Freitag, 19. Juli 2013

Neues aus dem Kienbergtower - Juli 2013

Die Zeiten sind gerade ziemlich verrückt, echt mal. Oder besser: ziemlich anstrengend. Seit ich hier in diesem Tower wohne, bin ich dabei, mir meine gute Kinderstube abzugewöhnen. Hätte ich vielleicht doch nicht in ein Haus mit lauter Eigentumswohnungen, die zudem noch recht zahlreich von ihren Eigentümern bewohnt werden, ziehen sollen? Ständig hat jemand hier etwas sehr Wichtiges von sich zu geben. Der Hausmeister,  die Concierges (also Pförtner), Mieter, die vielleicht nichts besseres zu tun haben...Sie alle tragen eine ungeahnt schwere Last der Verantwortung für das Allgemeinwohl auf ihren Schultern. Wieso? Nun, Ole ist in den Kienbergtower eingezogen. Schon als Welpe von 4 Monaten. Von Anbeginn läuft Ole im Haus zwar an der Leine, aber ohne Maulkorb. Wie übrigens alle Hunde hier, von denen es fast mehr gibt, als Kinder. Das Spannende an der ganzen Geschichte jedoch ist, dass nur wir, also der Ole und ich, wegen des fehlenden Maulkorbes angesprochen werden. Nein, das ist eigentlich nicht ganz korrekt. Ich muss es so sagen: Die Mieter beschweren sich bei den Concierges und die wiederum übermitteln es mir. Inzwischen habe ich alle Pförtner gebeten, diesen Kinderkram sein zu lassen und die Mieter zu mir zu schicken. Das Fazit ist, dass einer der Pförtner sich in seiner Ehre verletzt fühlt und mir die Türen nicht mehr öffnet. Oder mich laut vor Dritten maßregelt und mir hinterher ruft, dass der Hund doch einen Maulkorb tragen sollte…Ein weiteres Fazit ist, dass die Verwaltung mir einen netten Brief geschrieben hat, in dem sie mir mitteilt, dass sich jemand beschwert hätte, weil der Hund ohne Leine und Maulkorb durch das Haus liefe und ich sollte doch meiner Pflicht und Vorbildwirkung als Eigentümer nachkommen…Nun bin ich also schon zum Eigentümer aufgestiegen – wieso auch nicht?

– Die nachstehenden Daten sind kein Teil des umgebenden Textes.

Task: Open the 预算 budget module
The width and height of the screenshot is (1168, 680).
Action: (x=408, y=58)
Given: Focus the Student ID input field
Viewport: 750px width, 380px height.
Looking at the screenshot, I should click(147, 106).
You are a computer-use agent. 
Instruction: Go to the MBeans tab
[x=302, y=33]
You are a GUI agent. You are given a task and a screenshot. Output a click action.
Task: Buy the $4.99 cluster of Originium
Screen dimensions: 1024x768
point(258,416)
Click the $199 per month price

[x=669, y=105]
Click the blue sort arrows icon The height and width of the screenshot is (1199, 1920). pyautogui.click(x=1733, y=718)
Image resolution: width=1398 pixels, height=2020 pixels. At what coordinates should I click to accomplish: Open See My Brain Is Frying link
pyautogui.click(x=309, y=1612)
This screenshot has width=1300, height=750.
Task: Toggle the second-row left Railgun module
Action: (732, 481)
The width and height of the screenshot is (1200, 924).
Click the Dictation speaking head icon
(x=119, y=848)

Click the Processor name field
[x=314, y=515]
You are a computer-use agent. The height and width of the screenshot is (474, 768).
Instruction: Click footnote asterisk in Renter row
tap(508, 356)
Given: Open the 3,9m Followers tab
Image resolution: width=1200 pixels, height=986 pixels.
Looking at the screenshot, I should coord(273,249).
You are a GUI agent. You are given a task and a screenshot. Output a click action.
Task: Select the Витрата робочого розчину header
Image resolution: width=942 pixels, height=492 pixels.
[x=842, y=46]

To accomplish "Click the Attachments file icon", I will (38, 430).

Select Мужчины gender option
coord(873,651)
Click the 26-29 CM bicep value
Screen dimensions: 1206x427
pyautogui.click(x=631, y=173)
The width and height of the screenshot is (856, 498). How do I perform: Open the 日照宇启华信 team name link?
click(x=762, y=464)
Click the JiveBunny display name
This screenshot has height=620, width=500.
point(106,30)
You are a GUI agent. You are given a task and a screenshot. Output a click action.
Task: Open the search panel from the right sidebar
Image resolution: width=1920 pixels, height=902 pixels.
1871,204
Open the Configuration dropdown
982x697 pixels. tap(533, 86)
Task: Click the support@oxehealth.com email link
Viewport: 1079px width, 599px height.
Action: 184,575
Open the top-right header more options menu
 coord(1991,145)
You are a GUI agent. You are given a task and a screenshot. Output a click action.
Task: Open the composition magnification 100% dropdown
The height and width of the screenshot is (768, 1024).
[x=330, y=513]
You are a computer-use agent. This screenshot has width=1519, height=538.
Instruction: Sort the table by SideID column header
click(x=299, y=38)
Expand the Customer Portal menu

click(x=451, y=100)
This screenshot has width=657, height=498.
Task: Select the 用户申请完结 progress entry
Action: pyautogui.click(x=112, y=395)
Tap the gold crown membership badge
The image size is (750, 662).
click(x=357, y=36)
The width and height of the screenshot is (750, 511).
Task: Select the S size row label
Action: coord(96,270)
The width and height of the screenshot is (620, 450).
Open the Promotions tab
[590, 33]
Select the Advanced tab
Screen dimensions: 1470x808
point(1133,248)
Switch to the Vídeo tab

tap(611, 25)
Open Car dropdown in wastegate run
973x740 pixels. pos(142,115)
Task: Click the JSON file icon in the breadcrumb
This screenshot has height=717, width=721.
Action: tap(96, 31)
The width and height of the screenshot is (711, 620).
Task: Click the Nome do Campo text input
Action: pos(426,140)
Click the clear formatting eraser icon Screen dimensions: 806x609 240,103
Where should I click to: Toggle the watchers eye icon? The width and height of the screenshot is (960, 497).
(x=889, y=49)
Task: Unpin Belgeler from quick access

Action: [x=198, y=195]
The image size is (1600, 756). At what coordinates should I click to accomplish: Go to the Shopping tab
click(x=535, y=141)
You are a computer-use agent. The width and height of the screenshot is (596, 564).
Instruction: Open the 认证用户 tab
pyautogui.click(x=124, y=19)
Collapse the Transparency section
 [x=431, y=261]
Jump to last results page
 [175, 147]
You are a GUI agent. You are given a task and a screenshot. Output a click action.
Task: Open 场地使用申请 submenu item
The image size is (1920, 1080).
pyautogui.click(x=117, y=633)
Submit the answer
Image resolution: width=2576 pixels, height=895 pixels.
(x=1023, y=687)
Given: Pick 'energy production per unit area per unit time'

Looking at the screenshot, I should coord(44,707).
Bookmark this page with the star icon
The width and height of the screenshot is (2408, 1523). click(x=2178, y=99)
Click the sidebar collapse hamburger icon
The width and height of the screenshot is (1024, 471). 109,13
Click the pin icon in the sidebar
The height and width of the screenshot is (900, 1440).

Aber wieso ich allein? Ich habe die anderen Hundebesitzer gefragt, von denen wird und wurde noch nie jemand auf einen fehlenden Maulkorb angesprochen. Das einzige, was an Ole auffällig ist, ist seine Größe. Ansonsten benimmt er sich völlig unauffällig. Er kläfft nicht, läuft artig neben mir an der Leine, ignoriert alle Menschen außer jene, die ihn ansprechen, denn in diese verliebt er sich auf der Stelle. Er geht als großartiges Vorbild für all die Kläffer und Wadenbeißer durch, mit denen ich schon im Fahrstuhl gestanden habe. Mir wurde so manches Mal echt mulmig, wenn diese Fußhupen loslegten.
Bereits als Ole 4 Monate alt war, sprach mich so ziemlich um Mitternacht, wir kamen von der letzten Hunderunde des Tages, eine Mieterin im Fahrstuhl an und teilte mir im Brustton der Überzeugung mit, dass der Hund einen Maulkorb bräuchte. Ich war ja etwas verwundert über diese Ansage, denn die Dame stieg um Mitternacht zu mir in den Fahrstuhl, nicht wir zu ihr. Sie hätte nur 10 Sekunden auf den nächsten warten müssen. Ich hatte diese Frau noch nie zuvor zu Gesicht bekommen. Um Mitternacht läuft mein Verstand nicht mehr auf Hochtouren. Ein Glück, wer weiß, was mir sonst so passendes eingefallen wäre auf diese Ansage. So fiel mir nur ein, ihr mitzuteilen, dass dieser Hund ein Welpe wäre und mit Sicherheit von mir KEINEN Maulkorb um bekäme.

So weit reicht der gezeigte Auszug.